The Northern rata often begins life as hemi-epiphyte from a windblown seed lodged in decaying humus and leaf litter accumulated in the branch and trunk hollows of a large old tree. The resultant adult rata tree can have a hollow trunk up to 4 m in diameter made up of interlocking roots which enclose the space left by the former host tree. Eventually, the roots all join up to form one single trunk. This takes considerable time and by this time the host tree will probably have died of old age, leaving a hollow on the inside of the rata trunk. The northern rata was known as the "strangler rata" for a long time because people thought that the rata squeezed the host tree to death. It may be that rata can only establish in trees that are already in decline. It could well be that the rata hastens the end of the host tree somewhat, after all the rata canopy shades out part of the host tree canopy, and the rata roots compete with the host tree roots for the same food and water.
The relatively thick leaves are flatter, thinner smaller than the pohutukawa and not furry underneath. The pattern etc of the veins on the matt light green underside of the leaves distinguishes the Northern rata from the Southern rata. Generally, in the Southern rata, only the main veins are seen, whereas in Northern rata copious net veins and margin veins are also visible. Both the upper and the lower surface of the Southern rata leaves are dotted with oil glands. The slight notch in the tip of the leaf of the Northern rata is also very characteristic.
The Northern rata flowers are bright red to dark-crimson and appear at the same time as pohutukawa flowers North of Auckland. Just like the pohutukawa, these flowers produce lots of nectar at the base of the flower which is very popular with birds and insects. The flowers of the rata are slightly smaller than the pohutukawa, there are fewer flowers per umbel (an umbrella-shaped group of flowers originating from a single stem), the yellow pollen is not as obvious as on pohutukawa flowers, and the cups that form the bases of the flowers are smooth and green (not covered with silvery fur like the pohutukawa).
The fruit is a woody capsule, up to about 6 mm across, which releases very fine hair like seeds when ripe.

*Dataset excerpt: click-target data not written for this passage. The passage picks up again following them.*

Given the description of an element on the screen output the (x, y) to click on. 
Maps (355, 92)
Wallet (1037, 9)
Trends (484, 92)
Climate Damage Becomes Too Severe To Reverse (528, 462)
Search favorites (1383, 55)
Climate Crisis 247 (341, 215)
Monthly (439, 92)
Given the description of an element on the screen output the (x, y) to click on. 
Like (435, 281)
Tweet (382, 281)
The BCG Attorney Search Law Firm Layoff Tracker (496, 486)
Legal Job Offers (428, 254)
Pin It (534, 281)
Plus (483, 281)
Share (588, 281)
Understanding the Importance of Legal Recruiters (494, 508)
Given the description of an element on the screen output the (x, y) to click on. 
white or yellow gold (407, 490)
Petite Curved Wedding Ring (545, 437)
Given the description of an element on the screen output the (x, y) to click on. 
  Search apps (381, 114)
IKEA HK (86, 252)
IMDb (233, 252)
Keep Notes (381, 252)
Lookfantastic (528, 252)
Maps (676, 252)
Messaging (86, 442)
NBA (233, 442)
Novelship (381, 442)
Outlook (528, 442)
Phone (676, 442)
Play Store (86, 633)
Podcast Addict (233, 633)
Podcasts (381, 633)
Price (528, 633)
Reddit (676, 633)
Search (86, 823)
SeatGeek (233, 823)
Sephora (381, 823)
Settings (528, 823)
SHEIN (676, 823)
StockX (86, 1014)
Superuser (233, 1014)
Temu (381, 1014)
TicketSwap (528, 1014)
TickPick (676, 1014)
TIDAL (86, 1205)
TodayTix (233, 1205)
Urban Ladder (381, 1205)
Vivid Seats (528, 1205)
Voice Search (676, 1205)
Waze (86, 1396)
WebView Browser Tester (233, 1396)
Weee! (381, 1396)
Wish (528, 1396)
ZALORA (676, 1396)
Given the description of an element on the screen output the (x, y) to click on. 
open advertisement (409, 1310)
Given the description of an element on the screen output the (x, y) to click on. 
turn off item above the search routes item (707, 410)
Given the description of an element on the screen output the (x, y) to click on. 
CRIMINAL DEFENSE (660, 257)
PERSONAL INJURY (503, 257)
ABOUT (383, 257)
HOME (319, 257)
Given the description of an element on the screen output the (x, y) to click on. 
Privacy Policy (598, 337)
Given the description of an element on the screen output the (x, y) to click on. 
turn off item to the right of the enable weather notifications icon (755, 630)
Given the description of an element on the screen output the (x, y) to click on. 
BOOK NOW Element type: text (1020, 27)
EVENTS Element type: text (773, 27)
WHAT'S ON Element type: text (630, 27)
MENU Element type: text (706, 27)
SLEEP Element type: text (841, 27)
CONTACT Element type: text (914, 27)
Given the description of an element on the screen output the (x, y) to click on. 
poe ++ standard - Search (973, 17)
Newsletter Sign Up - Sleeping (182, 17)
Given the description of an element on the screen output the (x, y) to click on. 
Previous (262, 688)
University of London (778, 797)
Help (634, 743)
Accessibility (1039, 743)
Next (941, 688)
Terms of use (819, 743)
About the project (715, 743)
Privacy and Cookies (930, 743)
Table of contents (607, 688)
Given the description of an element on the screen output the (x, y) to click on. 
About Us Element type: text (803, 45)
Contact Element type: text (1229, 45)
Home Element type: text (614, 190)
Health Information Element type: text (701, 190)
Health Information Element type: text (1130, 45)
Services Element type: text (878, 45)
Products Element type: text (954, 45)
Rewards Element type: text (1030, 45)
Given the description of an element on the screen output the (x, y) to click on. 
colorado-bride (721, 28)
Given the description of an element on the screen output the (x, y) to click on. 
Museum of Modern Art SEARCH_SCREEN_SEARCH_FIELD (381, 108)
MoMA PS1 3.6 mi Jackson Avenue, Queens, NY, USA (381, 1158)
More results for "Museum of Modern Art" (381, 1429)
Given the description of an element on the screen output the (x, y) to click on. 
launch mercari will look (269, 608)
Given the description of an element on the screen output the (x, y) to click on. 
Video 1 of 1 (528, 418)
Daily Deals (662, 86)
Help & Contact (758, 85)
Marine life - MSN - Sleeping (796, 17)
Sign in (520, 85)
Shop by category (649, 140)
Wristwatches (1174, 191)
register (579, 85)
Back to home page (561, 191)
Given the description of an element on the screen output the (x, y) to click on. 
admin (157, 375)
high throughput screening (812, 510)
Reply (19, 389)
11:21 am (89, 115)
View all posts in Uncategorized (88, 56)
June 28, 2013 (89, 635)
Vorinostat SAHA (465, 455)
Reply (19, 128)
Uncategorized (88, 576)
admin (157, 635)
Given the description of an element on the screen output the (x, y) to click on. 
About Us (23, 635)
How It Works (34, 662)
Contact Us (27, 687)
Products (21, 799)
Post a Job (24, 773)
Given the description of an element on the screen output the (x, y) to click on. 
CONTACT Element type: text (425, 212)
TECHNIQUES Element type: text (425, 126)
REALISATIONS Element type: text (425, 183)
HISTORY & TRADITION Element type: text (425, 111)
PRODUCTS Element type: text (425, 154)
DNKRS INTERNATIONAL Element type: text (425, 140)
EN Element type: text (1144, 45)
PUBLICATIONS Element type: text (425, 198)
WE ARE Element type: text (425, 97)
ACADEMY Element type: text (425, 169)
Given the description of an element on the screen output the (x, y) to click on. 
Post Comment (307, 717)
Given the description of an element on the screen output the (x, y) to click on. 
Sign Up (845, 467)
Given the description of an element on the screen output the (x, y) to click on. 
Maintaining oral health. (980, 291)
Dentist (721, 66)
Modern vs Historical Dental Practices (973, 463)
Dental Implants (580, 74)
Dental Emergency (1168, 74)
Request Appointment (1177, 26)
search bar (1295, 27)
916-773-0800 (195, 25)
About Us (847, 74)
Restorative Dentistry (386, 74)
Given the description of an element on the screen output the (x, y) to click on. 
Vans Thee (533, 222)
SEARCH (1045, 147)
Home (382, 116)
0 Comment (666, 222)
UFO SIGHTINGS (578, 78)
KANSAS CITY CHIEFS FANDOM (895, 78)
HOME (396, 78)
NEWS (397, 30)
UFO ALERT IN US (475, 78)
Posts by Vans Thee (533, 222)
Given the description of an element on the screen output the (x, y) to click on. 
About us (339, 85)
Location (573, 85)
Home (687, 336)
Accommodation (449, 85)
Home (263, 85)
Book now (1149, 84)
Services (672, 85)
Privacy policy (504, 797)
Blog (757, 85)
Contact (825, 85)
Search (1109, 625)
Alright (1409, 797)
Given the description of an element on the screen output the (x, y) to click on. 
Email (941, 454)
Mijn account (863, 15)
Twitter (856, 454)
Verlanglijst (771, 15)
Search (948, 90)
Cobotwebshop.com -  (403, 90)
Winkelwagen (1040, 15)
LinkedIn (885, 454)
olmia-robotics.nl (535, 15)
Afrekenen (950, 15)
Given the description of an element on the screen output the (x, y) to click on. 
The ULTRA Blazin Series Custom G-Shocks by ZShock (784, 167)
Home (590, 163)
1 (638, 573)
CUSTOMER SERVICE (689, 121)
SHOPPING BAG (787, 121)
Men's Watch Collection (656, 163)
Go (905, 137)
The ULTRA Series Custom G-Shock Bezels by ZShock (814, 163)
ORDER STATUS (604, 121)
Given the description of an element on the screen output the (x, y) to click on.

Uses: The timber is reddish-brown, immensely tough, strong and hard. The wood is often much distorted because of the way that the tree grows and hollow trees are common. Timber has been used for bridges, houses, furniture. The timber is also very popular with woodturners because of the beautiful but warped reddish grain; it can be very difficult to turn when it is dry though.
Juices from the Northern rata (and allied species) have been collected and drunk as a type of strengthening and astringent, but very wholesome, bush lemonade. Both Northern and Southern rata produce nectar that bees collect to make honey. It is very difficult to distinguish this honey as coming from Northern or Southern rata or from pohutukawa. The nectar was used for sore throats. The flowers and bark are used in a similar way to pohutukawa. A lotion made from the bark was used for ringworm, aches, pains and wounds.
A decoction made by boiling pieces of bark in water was said to be an old-time lotion for wounds. The bark was crushed, steeped and boiled and the liquid applied externally to bruises and taken internally for colds. The young leaves were chewed for a toothache.
For early Maori uses of Metrosideros robusta visit:
A rata vine on a dead Rimu (host tree) photographed adjacent to Mt Egmont/Taranaki Reserve, South Taranaki. The rata starts as an epiphyte on the host tree. It then grows down the trunk till it reaches the ground where it sends out roots. In time the host tree dies.